**RECORDED DATA**

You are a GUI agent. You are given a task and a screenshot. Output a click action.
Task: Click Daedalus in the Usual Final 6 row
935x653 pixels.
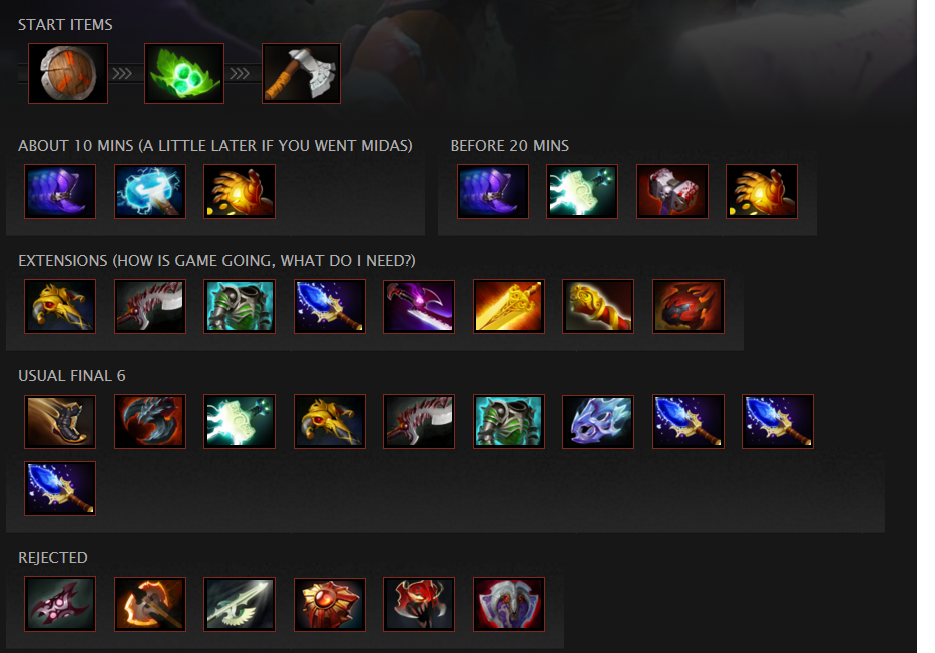pos(419,422)

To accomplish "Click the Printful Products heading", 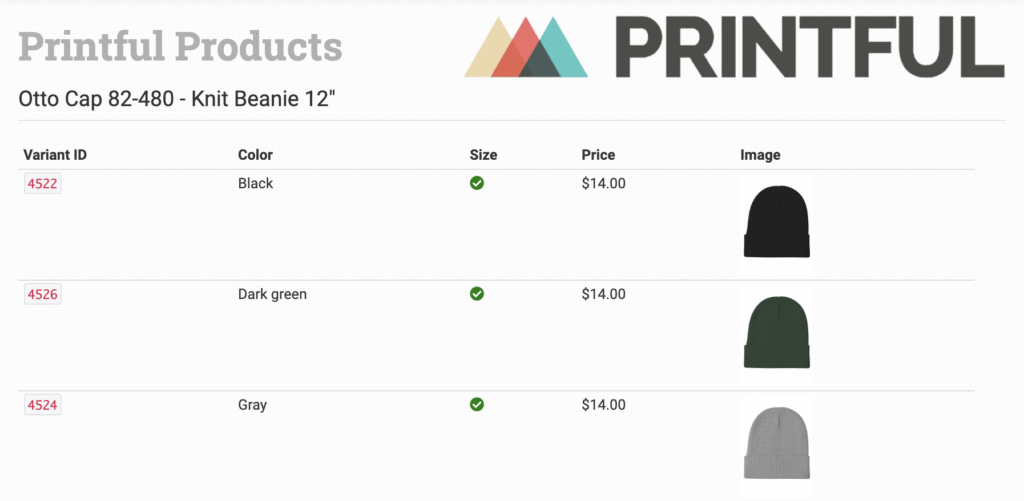I will (x=180, y=45).
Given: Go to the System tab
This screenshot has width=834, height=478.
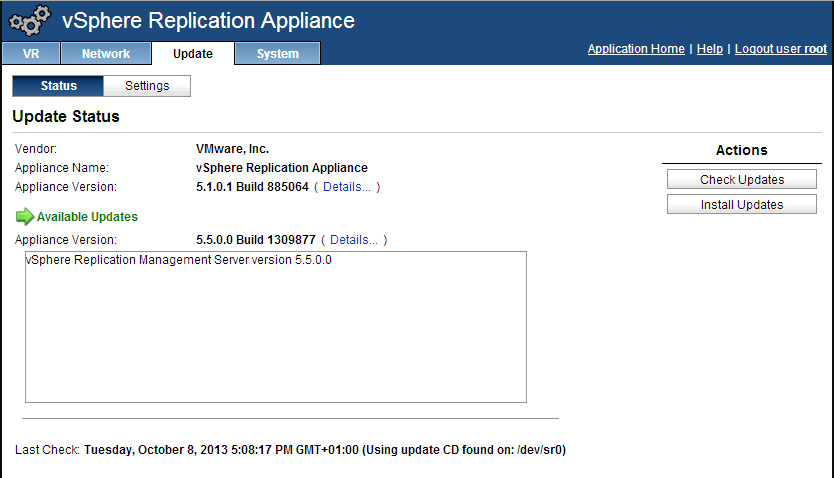Looking at the screenshot, I should tap(277, 54).
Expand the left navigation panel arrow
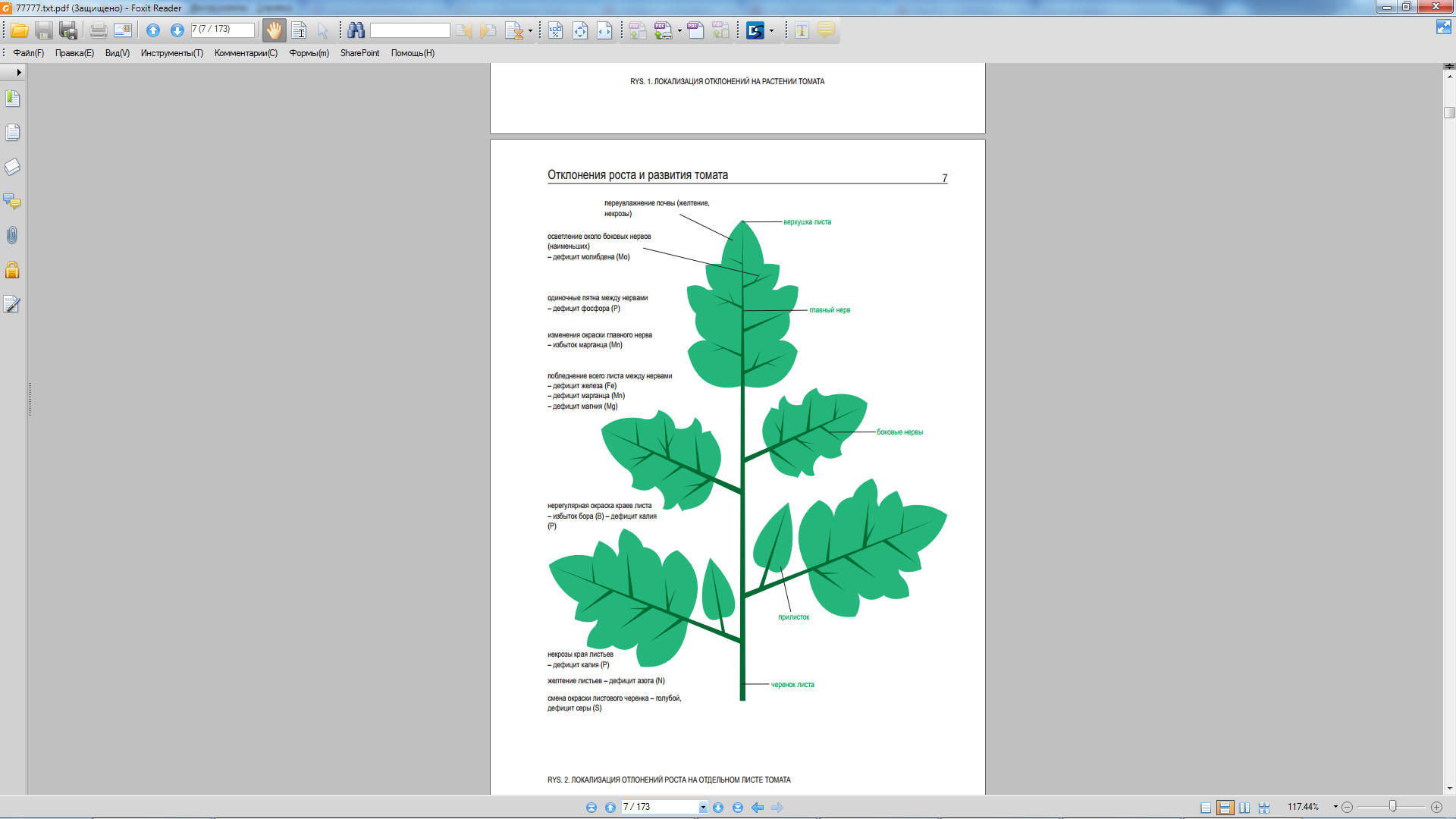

**WHAT NEEDS TO BE DONE**
Print the lines word for word, starting at the line that contains "Given: Go to the System tab" and continuing through the last line above. Leave the pictures out of your answer.

**TASK ANSWER**
Given: Go to the System tab
This screenshot has width=834, height=478.
Looking at the screenshot, I should tap(277, 54).
Expand the left navigation panel arrow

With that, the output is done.